## Another Youtube Problem

Recently, I found the following problem on Youtube:

\(x+y+z=1, \\ x^2+y^2+z^2=2, \\ x^3+y^3+z^3=3, \\ x^n+y^n+z^n= \,?\)

I did not continue to watch the video. So I have no idea what solution is presented. I decided to treat that as a challenge and to observe my steps, including the failed ones.

The problem sounds like a normal set of three equations with three unknowns that we can solve by eliminating. After all, this is the standard technique that we learn in school. But it is actually not that easy. Eliminating x from the second equation and solving for y yields an expression in y which contains a square root. Inserting everything in the third equation results in a mess.

Let us try numerically. We use Euler Math Toolbox here.

>function f2(x,y) &= 2-x^2-y^2-(1-x-y)^2 2 2 2 - y - (- y - x + 1) - x + 2 >a3 &:= 3 3 >function f3(x,y) &= a3-x^3-y^3-(1-x-y)^3 3 3 3 - y - (- y - x + 1) - x + 3 >plot2d("f2",levels=0,r=2); >plot2d("f3",levels=0,>add):

We see, that the equations do not have a real solution. But they have, of course, a complex solution by the main theorem of Algebra.

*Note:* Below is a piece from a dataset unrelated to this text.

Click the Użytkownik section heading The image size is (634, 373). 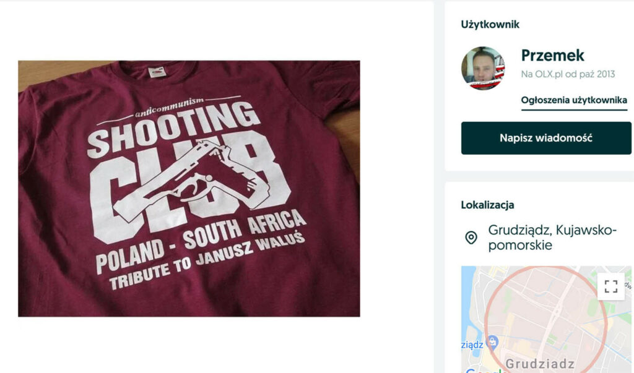tap(490, 25)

The second idea is to try some tricks on the equations. E.g., we could multiply the first equation with x, y, and z and add the three results. Because of the first and the second equation, we get

\(xy+yz+xz=-\dfrac{1}{2}\)

That is a new equation. But is not clear how this is going to help.

After a while, the mathematical instinct kicks in to try something more generic and simple. Pattern matching inside the brain brings a known trick to the mind. Any sequence

\(1,x,x^2,x^3,\ldots\)

has an interesting property. If x is the zero of a polynomial

\(p(t)=t^3+at^2+bt+c\)

It satisfies the interesting property

\(x^n+ax^{n-1}+bx^{n-2}+cx^{n-3}=0\)

Thus the sequence above satisfies a recursion formula. Now, if x,y,z are the three zeros of the polynomial p(t) all three satisfy the same recursion formula, and so does the sum of the three zeros.

\(s_n = – (as_{n-1}+bs_{n-2}+cs_{n-3})\)

for

\(s_n = x^n+y^n+z^n\)

So we know from our three equations and the trivial equation

\(s_0 = x^0+y^0+z^0=3\)

that

\(3 = -(2a+b+3c)\)

But we also know that

\(p(t) = (t-x)(t-y)(t-z) = t^3 – (x+y+z) t^2 + (xy+yz+xz)t -xyz\)

Once we see that, we get a=-1 immediately from our problem. Having played around with tricks, we also know b=-1/2. From that, we now have

\(a=-1, \quad b=-\dfrac{1}{2}, \quad c=-\dfrac{1}{6}\)

We can verify that with Euler Math Toolbox.

For that, we compute the zeros of the polynomial and check the equations numerically. As expected, two of the zeros are complex.

>s=polysolve([-1/6,-1/2,-1,1]) [ -0.215425+0.264713i, -0.215425-0.264713i, 1.43085+0i ] >sum(s) 1+0i >sum(s^2) 2+0i >sum(s^3) 3+0i

The expression for the real zero of p(t) is terrible and involves a third root.

\(z=u^{1/3} + \dfrac{5}{u^{1/3}} + \dfrac{1}{3}, \quad u=\dfrac{\sqrt{13}}{9 \cdot 2^{2/3}}+\dfrac{11}{54}\)

Thus, we get a recursion for the sum and thus for the equation sign in our problem.

\(s_n = s_{n-1}+\dfrac{1}{2}s_{n-2}+\dfrac{1}{6}s_{n-3}\)

Check with EMT.

>fraction sequence("x[-1]+x[-2]/2+x[-3]/6",[3,1,2,3],10) [3, 1, 2, 3, 25/6, 6, 103/12, 221/18, 1265/72, 905/36] >fraction real(sum(s^[0:9]')') [3, 1, 2, 3, 25/6, 6, 103/12, 221/18, 1265/72, 905/36]

Can we make a problem with an easier solution? Sure! We only have to start with simpler zeros.

\(x+y+z=0, \\ x^2+y^2+z^2=14, \\ x^3+y^3+z^3=-18, \\ x^n+y^n+z^n= \,?\)

The answer is now

\(s_n = 1 + 2^n + (-3)^n\)

This kind of mathematical thinking looks like a touch of genius. But it is not. Not at all. It is just the summary of long experience in mathematics. The tricks involved are well known. They are just combined in the right way. Mathematical problem solving is just pattern matching using the patterns that have been exercised before. Maybe some stubbornness is needed, and a lot of trial and error. But no genius.

It does help very much to have a numerical and symbolic program like EMT available to check the computations.

Very nice solution yielding a recursion. Here is an other aproach using simple linear Algebra:

When I name the tree given equations as e1, e2 and e3, we build four possible multiplicative combinations of them to contain the 5th power of x, y and z as linear terms namely e1^5, e1^3*e2, e1^3*e3 and e2*e3. In expended form they contain 21 different power products of some or all of the three variables. In mind we can assign to these products 21 new (but dependent) variables. So we have four new linear equations with 21 variables. Using the Gauss-Jordan-Normalization we receive as first line (first new equation): x^4+y^4+z^4=6. That’s all for n=6 and can be continued for higher values of n.